─── Information given
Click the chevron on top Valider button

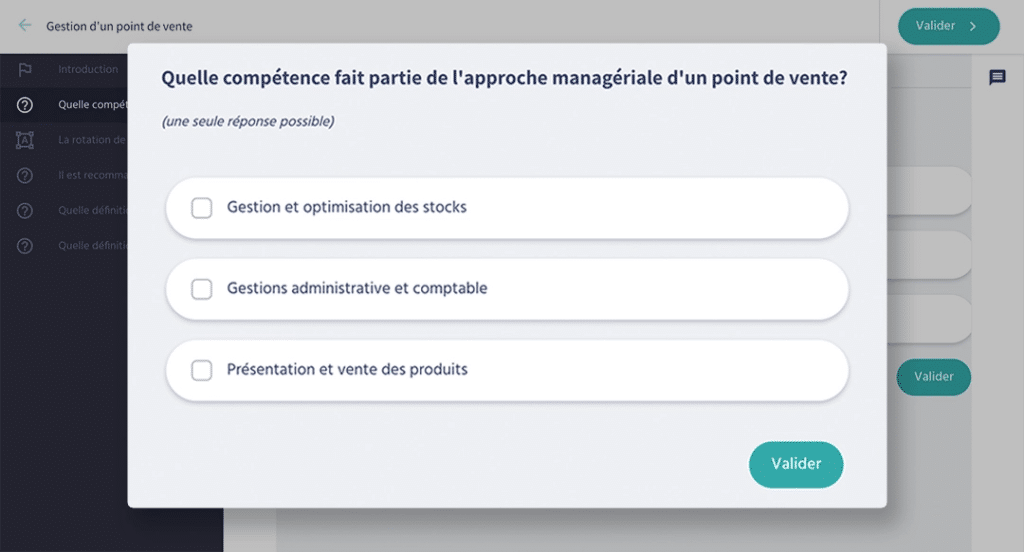[x=972, y=26]

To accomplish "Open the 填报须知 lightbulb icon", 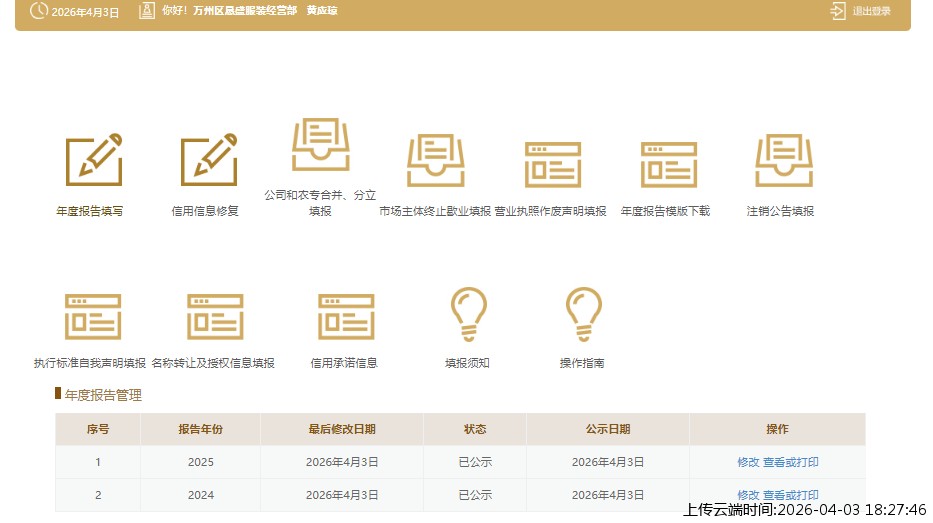I will 468,314.
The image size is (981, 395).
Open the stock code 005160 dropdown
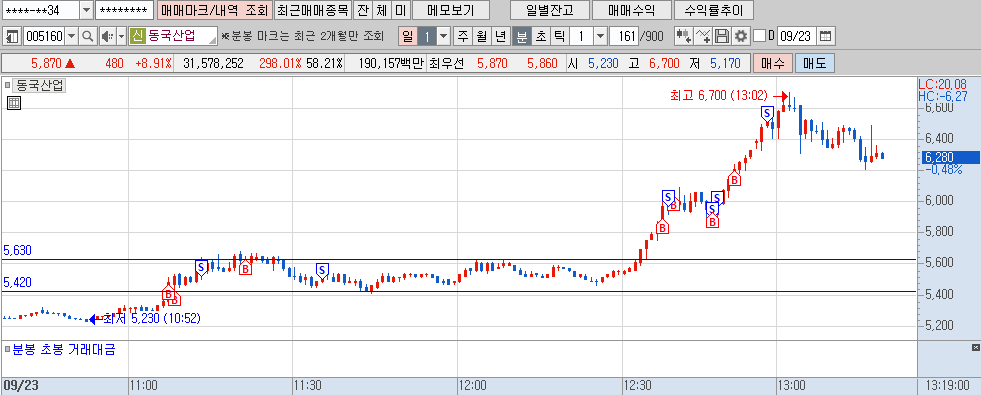[71, 36]
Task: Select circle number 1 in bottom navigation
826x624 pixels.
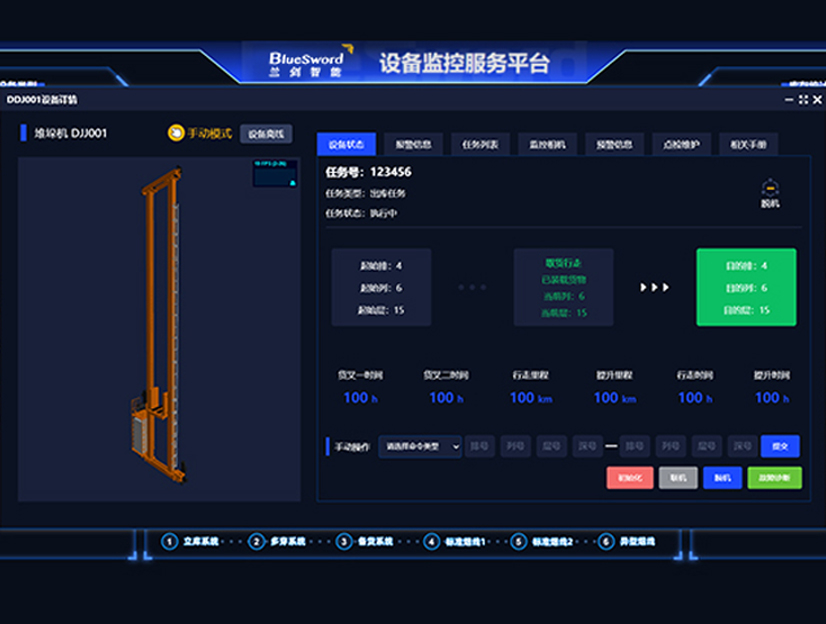Action: tap(170, 541)
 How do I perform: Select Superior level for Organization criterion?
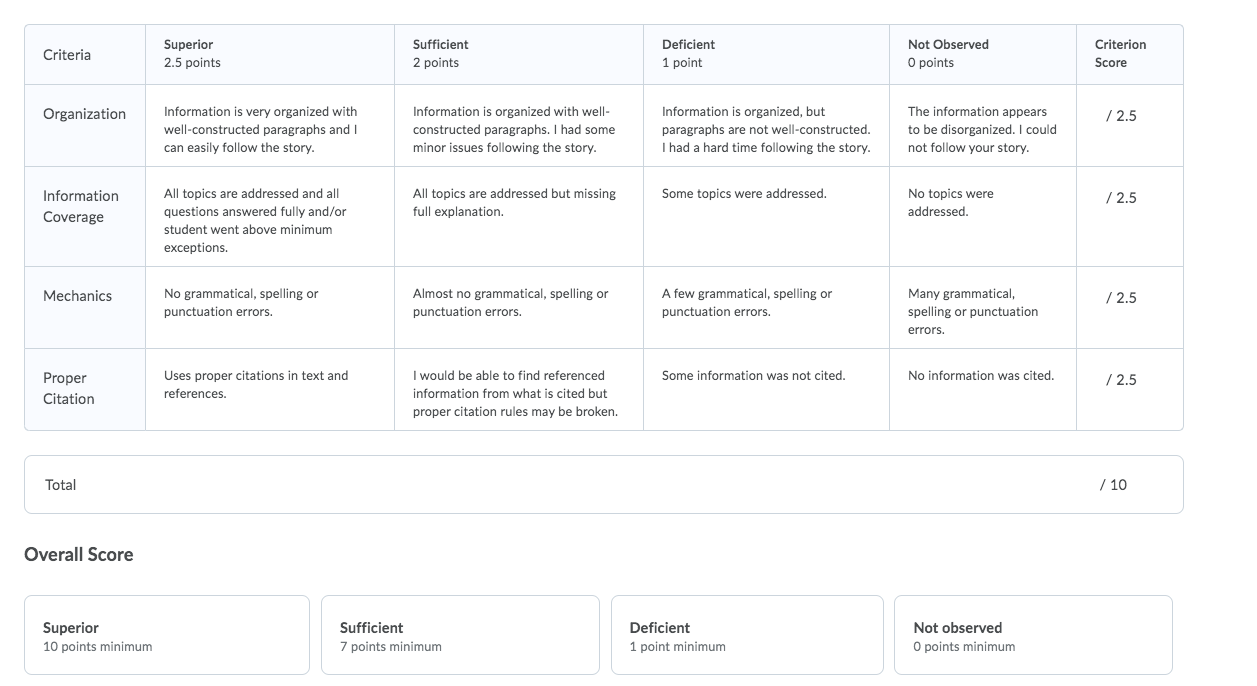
──────
What you are asked to do: Exact copy, pictures excluded: print only the lines from the line containing "The image size is (981, 395)." through the end of the records.

Written response:
The image size is (981, 395).
Open the stock code 005160 dropdown
[71, 36]
Task: Select circle number 1 in bottom navigation
826x624 pixels.
Action: tap(170, 541)
 How do I perform: Select Superior level for Organization criterion?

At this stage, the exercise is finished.